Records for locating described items
((

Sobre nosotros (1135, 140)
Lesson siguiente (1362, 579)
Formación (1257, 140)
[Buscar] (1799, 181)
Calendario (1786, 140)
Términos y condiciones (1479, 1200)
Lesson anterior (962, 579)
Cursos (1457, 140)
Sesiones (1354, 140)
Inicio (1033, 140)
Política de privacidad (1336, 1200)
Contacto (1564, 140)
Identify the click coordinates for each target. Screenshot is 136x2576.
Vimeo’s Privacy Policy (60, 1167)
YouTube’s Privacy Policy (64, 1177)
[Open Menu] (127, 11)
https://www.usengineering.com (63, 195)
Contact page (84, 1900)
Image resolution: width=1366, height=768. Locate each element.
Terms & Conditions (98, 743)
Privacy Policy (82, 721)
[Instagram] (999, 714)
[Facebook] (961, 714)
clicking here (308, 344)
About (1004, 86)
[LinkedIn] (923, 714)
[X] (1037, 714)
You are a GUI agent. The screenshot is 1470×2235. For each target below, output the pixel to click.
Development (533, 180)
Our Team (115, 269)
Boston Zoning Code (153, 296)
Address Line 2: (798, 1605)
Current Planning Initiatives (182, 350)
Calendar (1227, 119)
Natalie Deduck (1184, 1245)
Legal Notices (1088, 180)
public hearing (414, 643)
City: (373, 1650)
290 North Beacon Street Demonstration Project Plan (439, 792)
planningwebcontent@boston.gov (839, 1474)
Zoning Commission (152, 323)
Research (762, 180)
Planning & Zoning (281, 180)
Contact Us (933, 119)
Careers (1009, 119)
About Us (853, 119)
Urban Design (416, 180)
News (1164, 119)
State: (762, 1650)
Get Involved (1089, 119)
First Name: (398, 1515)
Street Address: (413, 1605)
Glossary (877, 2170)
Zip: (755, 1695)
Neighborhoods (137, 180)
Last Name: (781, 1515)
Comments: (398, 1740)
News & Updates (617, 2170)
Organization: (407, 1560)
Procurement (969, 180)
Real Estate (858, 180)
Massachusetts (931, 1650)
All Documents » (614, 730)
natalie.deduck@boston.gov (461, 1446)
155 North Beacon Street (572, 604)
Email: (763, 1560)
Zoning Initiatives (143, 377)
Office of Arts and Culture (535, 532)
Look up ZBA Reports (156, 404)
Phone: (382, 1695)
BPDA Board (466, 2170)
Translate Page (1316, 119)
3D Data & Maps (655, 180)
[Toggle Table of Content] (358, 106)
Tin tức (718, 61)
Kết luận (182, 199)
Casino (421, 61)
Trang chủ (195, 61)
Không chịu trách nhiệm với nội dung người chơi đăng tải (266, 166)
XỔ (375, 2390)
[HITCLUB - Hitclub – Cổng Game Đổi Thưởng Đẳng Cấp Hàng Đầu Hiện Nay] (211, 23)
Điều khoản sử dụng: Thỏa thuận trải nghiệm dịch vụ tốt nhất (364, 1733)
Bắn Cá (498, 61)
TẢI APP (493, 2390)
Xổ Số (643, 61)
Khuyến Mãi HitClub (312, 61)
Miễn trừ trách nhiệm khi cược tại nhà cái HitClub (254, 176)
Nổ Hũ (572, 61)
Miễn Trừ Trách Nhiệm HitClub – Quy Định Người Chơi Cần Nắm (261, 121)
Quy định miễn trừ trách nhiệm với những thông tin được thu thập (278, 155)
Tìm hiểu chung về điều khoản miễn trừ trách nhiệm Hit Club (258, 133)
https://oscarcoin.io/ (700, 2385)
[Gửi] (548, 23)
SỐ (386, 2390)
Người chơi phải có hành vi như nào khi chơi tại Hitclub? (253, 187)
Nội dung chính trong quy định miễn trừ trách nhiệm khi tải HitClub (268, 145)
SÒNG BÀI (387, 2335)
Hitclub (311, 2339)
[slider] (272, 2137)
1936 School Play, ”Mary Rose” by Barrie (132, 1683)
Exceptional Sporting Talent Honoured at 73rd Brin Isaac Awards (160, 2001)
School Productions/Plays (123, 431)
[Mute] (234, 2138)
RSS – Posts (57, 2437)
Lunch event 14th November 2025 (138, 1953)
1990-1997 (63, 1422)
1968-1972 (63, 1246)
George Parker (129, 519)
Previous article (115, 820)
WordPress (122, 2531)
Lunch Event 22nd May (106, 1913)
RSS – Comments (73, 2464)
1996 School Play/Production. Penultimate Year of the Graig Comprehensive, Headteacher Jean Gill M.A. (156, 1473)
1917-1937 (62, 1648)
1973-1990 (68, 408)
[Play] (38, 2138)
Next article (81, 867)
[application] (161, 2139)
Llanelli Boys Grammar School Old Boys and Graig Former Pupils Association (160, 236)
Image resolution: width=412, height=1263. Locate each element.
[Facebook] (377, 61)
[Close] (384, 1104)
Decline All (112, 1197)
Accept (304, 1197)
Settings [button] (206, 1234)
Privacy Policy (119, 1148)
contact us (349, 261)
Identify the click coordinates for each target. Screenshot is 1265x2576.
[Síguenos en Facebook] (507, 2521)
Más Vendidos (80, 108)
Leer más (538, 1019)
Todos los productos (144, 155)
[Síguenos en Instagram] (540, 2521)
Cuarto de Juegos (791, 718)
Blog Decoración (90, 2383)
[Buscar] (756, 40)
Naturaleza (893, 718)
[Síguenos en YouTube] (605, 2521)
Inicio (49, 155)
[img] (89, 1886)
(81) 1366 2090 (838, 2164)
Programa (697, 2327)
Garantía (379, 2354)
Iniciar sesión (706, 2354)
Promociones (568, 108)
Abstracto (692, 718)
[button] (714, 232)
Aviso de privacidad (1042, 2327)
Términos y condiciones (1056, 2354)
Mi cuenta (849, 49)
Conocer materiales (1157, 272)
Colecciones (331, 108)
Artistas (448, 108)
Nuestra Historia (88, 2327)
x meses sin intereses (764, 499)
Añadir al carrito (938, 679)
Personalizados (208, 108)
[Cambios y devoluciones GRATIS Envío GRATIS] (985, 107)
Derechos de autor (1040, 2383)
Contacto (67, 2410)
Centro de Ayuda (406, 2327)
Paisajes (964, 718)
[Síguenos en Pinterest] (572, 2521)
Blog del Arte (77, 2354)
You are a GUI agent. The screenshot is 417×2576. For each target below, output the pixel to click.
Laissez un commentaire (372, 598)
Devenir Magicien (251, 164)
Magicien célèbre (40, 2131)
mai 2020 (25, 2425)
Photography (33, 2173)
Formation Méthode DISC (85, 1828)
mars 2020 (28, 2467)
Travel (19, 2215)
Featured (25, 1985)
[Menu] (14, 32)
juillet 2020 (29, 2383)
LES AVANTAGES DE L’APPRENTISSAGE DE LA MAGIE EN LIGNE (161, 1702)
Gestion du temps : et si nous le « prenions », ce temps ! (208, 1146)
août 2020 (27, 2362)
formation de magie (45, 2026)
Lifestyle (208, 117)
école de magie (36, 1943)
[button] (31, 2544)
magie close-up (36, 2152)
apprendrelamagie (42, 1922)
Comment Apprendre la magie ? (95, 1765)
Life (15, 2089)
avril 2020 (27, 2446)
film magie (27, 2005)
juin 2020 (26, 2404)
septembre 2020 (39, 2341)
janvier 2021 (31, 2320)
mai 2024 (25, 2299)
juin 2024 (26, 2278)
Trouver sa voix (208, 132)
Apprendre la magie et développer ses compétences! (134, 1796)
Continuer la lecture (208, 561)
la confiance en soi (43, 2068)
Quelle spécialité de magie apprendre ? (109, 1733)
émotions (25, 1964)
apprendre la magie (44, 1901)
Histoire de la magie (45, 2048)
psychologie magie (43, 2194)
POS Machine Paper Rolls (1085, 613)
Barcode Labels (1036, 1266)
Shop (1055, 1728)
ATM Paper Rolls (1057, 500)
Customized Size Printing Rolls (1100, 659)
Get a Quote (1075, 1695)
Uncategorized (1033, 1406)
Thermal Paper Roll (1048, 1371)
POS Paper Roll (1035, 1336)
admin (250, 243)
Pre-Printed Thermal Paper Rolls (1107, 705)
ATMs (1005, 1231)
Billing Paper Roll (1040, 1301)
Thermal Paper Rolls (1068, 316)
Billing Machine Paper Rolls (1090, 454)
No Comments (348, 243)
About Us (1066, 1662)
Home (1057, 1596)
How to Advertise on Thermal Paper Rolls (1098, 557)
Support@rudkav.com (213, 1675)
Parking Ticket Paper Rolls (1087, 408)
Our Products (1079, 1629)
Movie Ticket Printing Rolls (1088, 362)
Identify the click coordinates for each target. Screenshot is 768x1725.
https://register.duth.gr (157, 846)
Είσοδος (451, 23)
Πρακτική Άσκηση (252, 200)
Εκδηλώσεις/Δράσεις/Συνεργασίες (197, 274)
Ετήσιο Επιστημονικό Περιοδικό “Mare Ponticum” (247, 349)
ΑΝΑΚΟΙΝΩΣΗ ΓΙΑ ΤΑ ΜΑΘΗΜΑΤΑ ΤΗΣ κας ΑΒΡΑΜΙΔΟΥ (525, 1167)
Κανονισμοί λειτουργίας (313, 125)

))

## THE TASK
Format the records, from the first line through the line containing "Contacto (1564, 140)" inclusive, as a Markdown table with a Number column for the row number and a Record line column for the line itself, leaving out any blank lines.

## EXERCISE OUTPUT
| Number | Record line |
|---|---|
| 1 | Sobre nosotros (1135, 140) |
| 2 | Lesson siguiente (1362, 579) |
| 3 | Formación (1257, 140) |
| 4 | [Buscar] (1799, 181) |
| 5 | Calendario (1786, 140) |
| 6 | Términos y condiciones (1479, 1200) |
| 7 | Lesson anterior (962, 579) |
| 8 | Cursos (1457, 140) |
| 9 | Sesiones (1354, 140) |
| 10 | Inicio (1033, 140) |
| 11 | Política de privacidad (1336, 1200) |
| 12 | Contacto (1564, 140) |